『外資系コンサル流・「残業だらけ職場」の劇的改善術 「個人の働き方」も「組織の体質」も変わる7つのポイント』を読んだ感想
- 2020.02.16
- 書評
KindleのUnlimitedの対象になっていたので読んでみました。
多くの企業がこぞって「働き方改革」を推進する昨今、確かに会社の制度として労働時間が厳しく規制されてきていると感じます。
しかし、仕事量は労働時間を規制する以前とは変わらないため、結局、会社に申請せずにコソコソ職場に居残って仕事したり、家に持ち帰って仕事したりと闇残業を助長しているように感じます。
そういった、職場に蔓延る長時間労働体質を変えるべく、本書では短い労働時間でも生産性を向上する方法を説明しています。
基本編として個人で実践できることから、発展編として組織を巻き込んでいく方法まで説明しているため、世代を問わず幅広くビジネスパーソンにとって一読の価値がある本だと思いました。
また、生産性ある仕事の進め方を身につけてもらうことは新人にとっても有益なので、新人にもお勧めできます。
以下、自戒の念を込めていくつか本書から引用します。
タスクを分割して、細切れ時間をフル活用する
長時間マインドの人というのは、1つのタスクはあくまでも同じ時間でやらなくてはいけない塊という発想になりがちです。1つのタスクと思っているものでも、実はさらに細かいタスクに分割できることがほとんどです。

課題 1: 抜粋の「そういった、職場に蔓延る長時」から「以下、自戒の念を込めていくつか本書から引用します。」までの部分を、「本書」を「この書籍」に差し替えた形に更新してください。範囲は両端の語句を含みます。
課題 2: エントリのうち、「Task: Open the reactions summary showing 33」を含む行から「Switch to the 1d」を含む行までを、両端の行も含めて一字一句そのまま打ち直してください。
この抜粋と以下に続くエントリの間には、内容上の関係はありません。

提供情報:
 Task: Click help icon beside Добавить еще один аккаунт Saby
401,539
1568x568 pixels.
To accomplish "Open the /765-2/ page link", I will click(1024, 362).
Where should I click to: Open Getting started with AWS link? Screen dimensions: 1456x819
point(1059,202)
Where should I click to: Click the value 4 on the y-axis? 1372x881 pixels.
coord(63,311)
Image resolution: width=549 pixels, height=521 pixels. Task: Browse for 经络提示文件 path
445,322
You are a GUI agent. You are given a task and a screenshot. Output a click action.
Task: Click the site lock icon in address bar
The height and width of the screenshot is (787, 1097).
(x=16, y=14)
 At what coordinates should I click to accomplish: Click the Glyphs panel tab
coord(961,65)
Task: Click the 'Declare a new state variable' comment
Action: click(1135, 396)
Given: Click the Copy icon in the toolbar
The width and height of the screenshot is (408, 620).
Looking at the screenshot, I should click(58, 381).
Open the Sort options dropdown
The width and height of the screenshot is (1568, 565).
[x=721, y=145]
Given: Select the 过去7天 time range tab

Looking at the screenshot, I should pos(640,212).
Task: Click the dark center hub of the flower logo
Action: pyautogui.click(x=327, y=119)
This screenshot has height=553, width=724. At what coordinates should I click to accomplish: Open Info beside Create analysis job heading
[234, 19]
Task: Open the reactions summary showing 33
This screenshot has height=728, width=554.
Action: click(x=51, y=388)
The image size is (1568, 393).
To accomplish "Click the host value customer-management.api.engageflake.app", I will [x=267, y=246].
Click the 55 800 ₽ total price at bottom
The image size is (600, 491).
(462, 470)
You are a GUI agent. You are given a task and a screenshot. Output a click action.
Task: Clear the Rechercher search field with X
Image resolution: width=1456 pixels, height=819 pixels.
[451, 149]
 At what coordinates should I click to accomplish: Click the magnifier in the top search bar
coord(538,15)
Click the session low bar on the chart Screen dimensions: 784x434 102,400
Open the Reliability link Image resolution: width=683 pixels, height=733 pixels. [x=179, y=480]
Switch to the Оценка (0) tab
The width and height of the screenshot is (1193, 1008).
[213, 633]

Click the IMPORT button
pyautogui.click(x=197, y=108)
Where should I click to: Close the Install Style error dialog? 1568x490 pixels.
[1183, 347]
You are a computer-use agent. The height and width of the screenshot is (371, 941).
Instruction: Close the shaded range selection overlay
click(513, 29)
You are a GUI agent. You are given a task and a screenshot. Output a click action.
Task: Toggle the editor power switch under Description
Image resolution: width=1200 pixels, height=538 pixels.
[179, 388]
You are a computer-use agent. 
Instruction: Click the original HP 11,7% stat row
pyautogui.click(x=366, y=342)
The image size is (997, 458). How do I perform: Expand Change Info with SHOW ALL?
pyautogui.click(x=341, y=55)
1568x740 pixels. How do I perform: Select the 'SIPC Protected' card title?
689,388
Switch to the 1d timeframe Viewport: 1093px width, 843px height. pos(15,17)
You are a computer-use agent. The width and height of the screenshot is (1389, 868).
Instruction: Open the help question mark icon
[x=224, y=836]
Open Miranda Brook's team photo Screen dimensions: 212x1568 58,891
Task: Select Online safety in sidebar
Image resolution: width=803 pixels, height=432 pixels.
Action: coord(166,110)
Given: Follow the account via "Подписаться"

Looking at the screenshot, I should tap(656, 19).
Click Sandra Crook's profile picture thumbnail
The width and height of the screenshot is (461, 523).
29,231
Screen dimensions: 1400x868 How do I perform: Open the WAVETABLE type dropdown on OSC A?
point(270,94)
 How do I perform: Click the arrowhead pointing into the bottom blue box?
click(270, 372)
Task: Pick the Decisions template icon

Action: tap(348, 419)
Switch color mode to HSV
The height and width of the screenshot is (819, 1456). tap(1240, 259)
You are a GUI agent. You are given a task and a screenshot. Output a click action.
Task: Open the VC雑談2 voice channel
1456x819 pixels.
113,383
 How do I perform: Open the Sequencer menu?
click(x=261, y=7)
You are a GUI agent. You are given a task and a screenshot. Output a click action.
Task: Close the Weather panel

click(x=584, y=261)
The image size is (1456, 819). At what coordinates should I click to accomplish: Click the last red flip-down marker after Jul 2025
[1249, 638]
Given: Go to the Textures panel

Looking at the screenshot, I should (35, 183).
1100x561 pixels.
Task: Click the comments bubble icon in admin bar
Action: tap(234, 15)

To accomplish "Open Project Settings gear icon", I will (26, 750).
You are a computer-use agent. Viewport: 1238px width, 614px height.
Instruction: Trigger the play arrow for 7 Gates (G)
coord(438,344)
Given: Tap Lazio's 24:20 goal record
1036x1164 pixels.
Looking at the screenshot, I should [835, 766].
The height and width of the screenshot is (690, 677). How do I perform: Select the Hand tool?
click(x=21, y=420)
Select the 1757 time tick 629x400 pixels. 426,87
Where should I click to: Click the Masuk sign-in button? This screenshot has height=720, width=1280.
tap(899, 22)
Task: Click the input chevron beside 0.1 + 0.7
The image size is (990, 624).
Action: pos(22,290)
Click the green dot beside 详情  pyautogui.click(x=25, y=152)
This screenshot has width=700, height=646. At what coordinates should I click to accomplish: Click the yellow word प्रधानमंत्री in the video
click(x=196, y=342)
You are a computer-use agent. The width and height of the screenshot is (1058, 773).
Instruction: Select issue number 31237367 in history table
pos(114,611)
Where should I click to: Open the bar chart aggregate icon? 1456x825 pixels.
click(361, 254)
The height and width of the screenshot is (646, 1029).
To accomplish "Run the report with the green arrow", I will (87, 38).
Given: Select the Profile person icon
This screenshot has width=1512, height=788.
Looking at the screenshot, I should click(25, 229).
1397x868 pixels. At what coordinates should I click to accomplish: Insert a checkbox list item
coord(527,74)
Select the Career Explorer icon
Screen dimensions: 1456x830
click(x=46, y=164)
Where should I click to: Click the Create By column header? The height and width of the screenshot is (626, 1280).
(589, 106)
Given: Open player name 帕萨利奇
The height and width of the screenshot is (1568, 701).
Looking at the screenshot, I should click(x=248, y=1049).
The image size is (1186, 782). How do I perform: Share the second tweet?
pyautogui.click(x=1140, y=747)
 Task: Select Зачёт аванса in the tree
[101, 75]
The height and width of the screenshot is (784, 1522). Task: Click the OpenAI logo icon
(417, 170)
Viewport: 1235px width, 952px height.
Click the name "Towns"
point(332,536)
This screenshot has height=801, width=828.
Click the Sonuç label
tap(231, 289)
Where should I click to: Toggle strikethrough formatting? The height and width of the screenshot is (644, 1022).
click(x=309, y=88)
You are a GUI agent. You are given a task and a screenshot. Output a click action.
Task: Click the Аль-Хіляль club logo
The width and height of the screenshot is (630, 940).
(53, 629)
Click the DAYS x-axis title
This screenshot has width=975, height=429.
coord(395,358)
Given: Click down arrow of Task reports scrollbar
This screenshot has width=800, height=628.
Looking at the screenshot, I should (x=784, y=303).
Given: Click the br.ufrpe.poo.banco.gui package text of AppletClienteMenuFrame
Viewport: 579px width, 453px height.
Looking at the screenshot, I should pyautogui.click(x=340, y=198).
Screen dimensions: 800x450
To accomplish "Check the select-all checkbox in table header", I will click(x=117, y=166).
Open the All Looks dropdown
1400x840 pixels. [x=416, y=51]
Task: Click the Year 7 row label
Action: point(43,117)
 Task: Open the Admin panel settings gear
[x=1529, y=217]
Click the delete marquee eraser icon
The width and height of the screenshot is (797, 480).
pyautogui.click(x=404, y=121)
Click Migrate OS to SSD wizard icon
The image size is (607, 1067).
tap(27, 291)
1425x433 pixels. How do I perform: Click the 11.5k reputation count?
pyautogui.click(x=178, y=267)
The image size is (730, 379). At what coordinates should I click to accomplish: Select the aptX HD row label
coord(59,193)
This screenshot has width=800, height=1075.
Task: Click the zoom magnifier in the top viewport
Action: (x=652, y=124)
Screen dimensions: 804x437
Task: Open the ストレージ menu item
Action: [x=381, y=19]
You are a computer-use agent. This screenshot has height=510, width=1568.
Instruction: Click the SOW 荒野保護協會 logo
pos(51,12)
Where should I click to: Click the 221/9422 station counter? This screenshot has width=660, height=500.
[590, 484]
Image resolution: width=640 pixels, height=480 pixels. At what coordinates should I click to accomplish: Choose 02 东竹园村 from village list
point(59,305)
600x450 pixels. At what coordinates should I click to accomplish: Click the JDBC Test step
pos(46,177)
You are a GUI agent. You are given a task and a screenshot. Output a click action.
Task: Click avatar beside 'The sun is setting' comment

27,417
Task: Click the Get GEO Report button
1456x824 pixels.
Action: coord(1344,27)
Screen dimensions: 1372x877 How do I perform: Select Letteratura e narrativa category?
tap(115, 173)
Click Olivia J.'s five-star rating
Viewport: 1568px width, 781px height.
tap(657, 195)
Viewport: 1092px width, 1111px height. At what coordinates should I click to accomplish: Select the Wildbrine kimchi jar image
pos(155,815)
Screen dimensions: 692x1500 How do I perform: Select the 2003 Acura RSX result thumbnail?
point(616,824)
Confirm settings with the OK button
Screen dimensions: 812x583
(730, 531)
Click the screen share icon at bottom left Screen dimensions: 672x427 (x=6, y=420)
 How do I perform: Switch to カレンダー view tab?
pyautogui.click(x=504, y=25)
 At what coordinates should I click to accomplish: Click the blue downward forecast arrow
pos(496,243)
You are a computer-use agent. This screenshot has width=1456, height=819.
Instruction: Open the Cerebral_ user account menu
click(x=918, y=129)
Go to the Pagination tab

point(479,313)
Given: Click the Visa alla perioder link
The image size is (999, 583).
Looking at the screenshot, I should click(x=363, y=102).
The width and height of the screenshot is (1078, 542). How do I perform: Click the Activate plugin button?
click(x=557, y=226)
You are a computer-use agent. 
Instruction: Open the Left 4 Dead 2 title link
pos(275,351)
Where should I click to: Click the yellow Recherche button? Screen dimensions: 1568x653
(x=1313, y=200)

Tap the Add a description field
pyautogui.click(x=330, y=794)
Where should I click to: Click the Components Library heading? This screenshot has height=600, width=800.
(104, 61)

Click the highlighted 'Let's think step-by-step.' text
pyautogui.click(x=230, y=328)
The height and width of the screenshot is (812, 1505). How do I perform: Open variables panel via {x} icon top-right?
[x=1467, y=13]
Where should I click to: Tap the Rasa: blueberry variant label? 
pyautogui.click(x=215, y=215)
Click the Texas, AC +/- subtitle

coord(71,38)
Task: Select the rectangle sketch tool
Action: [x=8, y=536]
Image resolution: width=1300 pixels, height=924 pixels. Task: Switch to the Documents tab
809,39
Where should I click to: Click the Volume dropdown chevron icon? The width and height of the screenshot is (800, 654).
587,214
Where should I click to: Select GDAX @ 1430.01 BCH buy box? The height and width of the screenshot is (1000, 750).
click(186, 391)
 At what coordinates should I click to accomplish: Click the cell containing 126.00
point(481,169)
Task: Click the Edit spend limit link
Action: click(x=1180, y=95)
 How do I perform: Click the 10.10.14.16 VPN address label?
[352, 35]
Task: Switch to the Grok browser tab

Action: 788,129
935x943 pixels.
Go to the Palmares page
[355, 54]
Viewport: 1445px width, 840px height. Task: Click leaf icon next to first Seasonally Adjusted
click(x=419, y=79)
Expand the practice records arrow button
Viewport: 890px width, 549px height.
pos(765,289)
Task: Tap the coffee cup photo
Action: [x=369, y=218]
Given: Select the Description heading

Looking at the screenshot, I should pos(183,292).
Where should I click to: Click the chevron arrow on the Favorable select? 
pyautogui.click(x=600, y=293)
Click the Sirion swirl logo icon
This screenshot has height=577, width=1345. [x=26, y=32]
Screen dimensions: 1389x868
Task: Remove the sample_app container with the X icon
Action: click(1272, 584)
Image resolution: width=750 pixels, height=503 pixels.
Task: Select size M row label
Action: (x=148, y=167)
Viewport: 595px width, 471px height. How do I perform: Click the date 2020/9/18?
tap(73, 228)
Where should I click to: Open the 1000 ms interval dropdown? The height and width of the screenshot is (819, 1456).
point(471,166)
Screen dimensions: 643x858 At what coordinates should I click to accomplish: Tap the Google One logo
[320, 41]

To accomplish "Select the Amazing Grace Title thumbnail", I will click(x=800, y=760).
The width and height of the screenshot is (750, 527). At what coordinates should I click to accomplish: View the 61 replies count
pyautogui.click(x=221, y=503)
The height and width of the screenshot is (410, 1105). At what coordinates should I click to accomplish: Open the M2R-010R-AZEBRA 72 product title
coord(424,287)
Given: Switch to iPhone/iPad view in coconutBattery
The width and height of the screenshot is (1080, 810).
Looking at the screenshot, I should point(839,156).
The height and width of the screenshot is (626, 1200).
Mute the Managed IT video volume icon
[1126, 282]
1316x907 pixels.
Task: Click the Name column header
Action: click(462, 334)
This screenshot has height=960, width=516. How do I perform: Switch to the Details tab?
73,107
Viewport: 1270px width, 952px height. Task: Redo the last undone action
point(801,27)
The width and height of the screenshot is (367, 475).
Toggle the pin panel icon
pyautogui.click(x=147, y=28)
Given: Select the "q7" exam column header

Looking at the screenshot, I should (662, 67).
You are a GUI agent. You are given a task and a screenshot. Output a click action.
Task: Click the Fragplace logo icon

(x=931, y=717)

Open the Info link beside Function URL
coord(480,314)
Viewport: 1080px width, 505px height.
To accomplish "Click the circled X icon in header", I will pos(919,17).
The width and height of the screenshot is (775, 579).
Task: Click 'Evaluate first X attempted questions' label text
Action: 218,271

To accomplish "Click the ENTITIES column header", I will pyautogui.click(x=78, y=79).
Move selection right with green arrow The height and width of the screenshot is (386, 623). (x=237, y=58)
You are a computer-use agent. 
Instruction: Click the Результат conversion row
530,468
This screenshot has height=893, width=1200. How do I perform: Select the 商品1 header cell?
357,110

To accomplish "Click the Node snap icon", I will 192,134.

回答 1:
そういった、職場に蔓延る長時間労働体質を変えるべく、この書籍では短い労働時間でも生産性を向上する方法を説明しています。
基本編として個人で実践できることから、発展編として組織を巻き込んでいく方法まで説明しているため、世代を問わず幅広くビジネスパーソンにとって一読の価値がある本だと思いました。
また、生産性ある仕事の進め方を身につけてもらうことは新人にとっても有益なので、新人にもお勧めできます。
以下、自戒の念を込めていくつかこの書籍から引用します。

回答 2:
Task: Open the reactions summary showing 33
This screenshot has height=728, width=554.
Action: click(x=51, y=388)
The image size is (1568, 393).
To accomplish "Click the host value customer-management.api.engageflake.app", I will [x=267, y=246].
Click the 55 800 ₽ total price at bottom
The image size is (600, 491).
(462, 470)
You are a GUI agent. You are given a task and a screenshot. Output a click action.
Task: Clear the Rechercher search field with X
Image resolution: width=1456 pixels, height=819 pixels.
[451, 149]
 At what coordinates should I click to accomplish: Click the magnifier in the top search bar
coord(538,15)
Click the session low bar on the chart Screen dimensions: 784x434 102,400
Open the Reliability link Image resolution: width=683 pixels, height=733 pixels. [x=179, y=480]
Switch to the Оценка (0) tab
The width and height of the screenshot is (1193, 1008).
[213, 633]

Click the IMPORT button
pyautogui.click(x=197, y=108)
Where should I click to: Close the Install Style error dialog? 1568x490 pixels.
[1183, 347]
You are a computer-use agent. The height and width of the screenshot is (371, 941).
Instruction: Close the shaded range selection overlay
click(513, 29)
You are a GUI agent. You are given a task and a screenshot. Output a click action.
Task: Toggle the editor power switch under Description
Image resolution: width=1200 pixels, height=538 pixels.
[179, 388]
You are a computer-use agent. 
Instruction: Click the original HP 11,7% stat row
pyautogui.click(x=366, y=342)
The image size is (997, 458). How do I perform: Expand Change Info with SHOW ALL?
pyautogui.click(x=341, y=55)
1568x740 pixels. How do I perform: Select the 'SIPC Protected' card title?
689,388
Switch to the 1d timeframe Viewport: 1093px width, 843px height. pos(15,17)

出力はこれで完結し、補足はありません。